Thrid, DDAs take advantage of the fact that if the change in one direction is 1, the change in the other direction is a function of the slope. Now it becomes much more difficult to explain in generalities. Therefore I'll just consider positive slopes between 0 and 1. In this case, to find the next pixel to plot, x is incremented by 1, and the change in y is calculated. One way to calculate the change in y is just add the slope to the previous y, and round to the integer value. This doesn't work unless you maintain the y value as a real number. Slopes greater than one can just increment y by 1, and calculate the change in x.
Fourth, some DDAs further optimize the algorithm by avoiding floating point calculations. For example, Bresenham's line algorithm is a DDA optimized to use integer arithmetic.

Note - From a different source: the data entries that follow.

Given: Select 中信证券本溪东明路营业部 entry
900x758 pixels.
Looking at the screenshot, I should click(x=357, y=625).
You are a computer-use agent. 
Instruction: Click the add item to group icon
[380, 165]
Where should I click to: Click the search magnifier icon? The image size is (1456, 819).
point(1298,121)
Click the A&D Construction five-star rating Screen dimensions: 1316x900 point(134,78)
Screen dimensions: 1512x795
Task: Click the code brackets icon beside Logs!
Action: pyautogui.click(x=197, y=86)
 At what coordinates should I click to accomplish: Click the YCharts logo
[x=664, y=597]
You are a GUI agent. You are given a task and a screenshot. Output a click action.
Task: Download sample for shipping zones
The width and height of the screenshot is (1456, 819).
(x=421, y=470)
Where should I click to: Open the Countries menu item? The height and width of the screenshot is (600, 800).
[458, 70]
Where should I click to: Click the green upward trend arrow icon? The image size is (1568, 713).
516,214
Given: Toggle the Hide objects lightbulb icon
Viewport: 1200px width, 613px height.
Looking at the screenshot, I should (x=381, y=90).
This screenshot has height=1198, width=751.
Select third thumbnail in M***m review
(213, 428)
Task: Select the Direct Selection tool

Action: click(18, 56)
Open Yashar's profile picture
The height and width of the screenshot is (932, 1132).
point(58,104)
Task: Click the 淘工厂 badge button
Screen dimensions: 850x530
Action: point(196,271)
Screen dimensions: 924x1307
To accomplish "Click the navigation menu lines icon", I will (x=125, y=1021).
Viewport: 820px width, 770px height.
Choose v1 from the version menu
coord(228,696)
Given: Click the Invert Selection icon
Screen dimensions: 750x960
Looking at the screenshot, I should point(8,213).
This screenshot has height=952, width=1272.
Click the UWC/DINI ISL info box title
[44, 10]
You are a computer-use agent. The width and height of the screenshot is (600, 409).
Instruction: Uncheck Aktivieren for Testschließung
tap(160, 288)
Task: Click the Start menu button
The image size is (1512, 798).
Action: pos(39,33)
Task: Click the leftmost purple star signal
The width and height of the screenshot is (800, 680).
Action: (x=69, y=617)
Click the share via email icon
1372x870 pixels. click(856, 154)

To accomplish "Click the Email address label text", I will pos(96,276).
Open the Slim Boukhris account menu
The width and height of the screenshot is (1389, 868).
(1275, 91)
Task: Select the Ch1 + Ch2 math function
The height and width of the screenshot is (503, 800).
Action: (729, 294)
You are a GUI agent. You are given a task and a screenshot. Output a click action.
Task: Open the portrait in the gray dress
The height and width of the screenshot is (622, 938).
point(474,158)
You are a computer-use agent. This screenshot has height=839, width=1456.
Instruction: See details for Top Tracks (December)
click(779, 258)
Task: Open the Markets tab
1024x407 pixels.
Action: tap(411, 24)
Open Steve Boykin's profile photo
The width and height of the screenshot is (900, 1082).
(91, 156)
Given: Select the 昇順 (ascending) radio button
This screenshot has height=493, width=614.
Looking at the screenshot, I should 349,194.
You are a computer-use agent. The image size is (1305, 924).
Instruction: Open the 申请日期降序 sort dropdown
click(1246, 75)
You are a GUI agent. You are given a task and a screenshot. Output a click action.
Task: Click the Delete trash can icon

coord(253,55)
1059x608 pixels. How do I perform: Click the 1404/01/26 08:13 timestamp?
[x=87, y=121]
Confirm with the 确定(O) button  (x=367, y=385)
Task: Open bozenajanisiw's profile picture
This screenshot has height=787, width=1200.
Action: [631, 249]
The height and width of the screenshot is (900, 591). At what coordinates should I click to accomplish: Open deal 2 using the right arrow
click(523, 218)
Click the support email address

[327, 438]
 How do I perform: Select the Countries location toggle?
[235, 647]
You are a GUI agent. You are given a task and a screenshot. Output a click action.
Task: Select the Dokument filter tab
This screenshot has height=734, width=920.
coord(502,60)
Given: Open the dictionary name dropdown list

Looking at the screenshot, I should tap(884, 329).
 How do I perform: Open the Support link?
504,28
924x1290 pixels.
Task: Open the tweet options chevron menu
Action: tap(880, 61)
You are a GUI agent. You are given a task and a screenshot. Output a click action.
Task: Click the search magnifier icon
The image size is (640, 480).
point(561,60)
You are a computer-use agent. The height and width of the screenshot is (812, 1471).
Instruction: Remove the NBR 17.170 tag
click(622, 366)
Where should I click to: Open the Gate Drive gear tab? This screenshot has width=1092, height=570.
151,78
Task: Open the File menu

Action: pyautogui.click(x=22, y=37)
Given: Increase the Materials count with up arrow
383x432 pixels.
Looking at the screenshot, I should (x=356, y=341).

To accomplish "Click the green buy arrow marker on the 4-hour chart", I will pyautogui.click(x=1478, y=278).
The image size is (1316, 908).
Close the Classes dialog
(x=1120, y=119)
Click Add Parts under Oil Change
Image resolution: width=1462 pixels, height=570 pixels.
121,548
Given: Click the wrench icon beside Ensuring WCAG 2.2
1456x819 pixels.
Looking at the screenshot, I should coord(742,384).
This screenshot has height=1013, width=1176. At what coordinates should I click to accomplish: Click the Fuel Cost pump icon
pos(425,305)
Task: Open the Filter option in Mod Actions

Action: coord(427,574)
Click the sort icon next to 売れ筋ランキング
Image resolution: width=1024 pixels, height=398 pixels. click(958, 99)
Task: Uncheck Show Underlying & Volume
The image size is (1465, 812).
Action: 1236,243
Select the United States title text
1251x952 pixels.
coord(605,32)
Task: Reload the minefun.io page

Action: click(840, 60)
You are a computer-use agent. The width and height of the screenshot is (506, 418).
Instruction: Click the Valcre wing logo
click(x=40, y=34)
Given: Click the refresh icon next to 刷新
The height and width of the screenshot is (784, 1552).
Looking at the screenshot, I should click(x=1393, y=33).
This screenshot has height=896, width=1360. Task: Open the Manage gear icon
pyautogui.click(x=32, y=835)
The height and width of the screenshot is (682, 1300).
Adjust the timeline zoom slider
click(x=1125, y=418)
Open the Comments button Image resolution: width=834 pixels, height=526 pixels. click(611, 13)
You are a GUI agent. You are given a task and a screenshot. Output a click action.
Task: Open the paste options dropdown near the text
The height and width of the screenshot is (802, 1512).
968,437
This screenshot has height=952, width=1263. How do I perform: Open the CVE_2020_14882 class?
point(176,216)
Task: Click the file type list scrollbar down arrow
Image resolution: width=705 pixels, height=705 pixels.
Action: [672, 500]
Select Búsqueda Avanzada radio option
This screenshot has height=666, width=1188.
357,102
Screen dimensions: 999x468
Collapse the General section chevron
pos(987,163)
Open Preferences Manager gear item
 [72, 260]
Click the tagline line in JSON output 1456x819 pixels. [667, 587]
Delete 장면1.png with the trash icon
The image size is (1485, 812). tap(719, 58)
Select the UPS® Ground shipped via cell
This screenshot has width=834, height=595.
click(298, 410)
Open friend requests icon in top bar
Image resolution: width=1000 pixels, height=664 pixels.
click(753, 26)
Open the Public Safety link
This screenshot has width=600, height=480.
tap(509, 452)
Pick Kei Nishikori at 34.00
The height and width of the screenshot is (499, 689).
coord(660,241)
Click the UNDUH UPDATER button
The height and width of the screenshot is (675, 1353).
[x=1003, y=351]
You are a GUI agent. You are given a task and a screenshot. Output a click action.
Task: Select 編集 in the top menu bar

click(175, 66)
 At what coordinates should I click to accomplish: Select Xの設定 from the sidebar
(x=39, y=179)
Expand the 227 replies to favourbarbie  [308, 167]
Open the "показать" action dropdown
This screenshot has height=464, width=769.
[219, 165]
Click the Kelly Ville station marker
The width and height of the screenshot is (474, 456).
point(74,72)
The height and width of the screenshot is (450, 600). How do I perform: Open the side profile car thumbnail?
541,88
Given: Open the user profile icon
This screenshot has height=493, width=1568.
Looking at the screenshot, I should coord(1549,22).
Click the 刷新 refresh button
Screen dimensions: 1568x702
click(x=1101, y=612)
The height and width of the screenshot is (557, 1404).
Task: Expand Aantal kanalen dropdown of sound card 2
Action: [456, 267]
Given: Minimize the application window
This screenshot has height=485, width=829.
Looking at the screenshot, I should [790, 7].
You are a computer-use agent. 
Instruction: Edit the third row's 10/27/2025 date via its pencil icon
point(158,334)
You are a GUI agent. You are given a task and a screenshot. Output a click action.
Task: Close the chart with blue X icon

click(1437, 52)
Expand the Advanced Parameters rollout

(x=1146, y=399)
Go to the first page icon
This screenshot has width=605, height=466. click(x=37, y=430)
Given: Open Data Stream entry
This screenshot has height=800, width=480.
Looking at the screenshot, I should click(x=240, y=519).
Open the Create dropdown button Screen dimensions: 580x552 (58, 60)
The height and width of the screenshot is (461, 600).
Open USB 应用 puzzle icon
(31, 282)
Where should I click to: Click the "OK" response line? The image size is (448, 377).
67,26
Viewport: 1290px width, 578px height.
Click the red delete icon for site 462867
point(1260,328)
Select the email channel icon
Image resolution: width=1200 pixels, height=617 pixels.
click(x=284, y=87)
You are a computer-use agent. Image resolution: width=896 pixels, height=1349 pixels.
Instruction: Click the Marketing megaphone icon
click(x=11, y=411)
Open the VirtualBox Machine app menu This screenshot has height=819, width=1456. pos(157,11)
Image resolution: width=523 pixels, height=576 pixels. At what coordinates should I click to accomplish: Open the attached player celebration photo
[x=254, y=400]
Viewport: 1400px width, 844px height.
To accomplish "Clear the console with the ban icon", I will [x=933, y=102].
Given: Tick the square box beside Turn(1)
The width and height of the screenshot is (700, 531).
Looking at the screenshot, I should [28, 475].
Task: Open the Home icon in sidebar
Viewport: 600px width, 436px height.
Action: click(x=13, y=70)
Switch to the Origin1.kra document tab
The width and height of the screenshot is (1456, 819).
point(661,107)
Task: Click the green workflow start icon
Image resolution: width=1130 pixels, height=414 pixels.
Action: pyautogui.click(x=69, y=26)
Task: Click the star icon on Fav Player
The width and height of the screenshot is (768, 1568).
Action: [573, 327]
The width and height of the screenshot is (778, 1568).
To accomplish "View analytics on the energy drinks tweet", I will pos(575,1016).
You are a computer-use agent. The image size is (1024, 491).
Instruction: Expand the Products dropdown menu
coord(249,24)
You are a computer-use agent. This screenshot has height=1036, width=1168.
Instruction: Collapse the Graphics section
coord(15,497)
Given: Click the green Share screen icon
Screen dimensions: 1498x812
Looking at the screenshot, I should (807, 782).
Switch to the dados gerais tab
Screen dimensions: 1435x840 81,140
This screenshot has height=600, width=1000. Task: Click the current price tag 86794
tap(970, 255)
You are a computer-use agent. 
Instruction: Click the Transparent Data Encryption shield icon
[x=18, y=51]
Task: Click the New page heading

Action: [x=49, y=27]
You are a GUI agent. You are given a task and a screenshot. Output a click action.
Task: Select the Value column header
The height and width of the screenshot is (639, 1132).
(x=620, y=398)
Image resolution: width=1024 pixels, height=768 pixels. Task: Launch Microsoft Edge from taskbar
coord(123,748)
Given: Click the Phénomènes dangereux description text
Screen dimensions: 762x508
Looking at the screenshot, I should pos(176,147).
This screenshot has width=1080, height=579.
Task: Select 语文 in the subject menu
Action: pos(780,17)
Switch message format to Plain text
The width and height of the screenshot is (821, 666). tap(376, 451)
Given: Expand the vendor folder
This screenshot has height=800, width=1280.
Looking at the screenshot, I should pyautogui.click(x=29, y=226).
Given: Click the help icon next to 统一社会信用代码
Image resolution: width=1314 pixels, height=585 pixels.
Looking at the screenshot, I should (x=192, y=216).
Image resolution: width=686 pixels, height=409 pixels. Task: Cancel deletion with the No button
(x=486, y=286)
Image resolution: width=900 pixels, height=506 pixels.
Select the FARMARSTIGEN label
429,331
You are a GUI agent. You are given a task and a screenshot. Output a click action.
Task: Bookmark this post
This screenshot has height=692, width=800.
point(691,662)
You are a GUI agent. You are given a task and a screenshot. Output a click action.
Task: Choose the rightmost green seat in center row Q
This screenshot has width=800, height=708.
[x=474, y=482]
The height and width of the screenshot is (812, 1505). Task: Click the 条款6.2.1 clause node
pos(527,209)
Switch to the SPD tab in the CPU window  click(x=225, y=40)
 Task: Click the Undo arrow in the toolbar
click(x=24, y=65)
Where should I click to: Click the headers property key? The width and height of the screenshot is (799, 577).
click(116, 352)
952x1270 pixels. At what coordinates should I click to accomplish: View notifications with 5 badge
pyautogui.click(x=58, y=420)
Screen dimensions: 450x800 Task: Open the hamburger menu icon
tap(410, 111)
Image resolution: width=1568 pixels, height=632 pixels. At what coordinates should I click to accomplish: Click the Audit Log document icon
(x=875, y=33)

In this example, a line from (2, 2) to (8, 10), the slope is 8/6, which is greater than 1. The first pixel is at (2, 2). The next pixel is calculated by incrementing the y value by 1, and adding the change in x (the inverse slope, of dx/dy = 6/8 = .75) to x. The value of x would be 2.75 which is rounded to 3, and (3, 3) is plotted. The third pixel would increment y again, and then add the change in x to x (2.75 + .75 = 3.5). Rounding would plot the third pixel at (4, 4). The fourth pixel would then plot (5, 4), since y would be incremented by 1, but x would be incremented by .75, and equal 4.25.
From this example, can you see the problem with your code?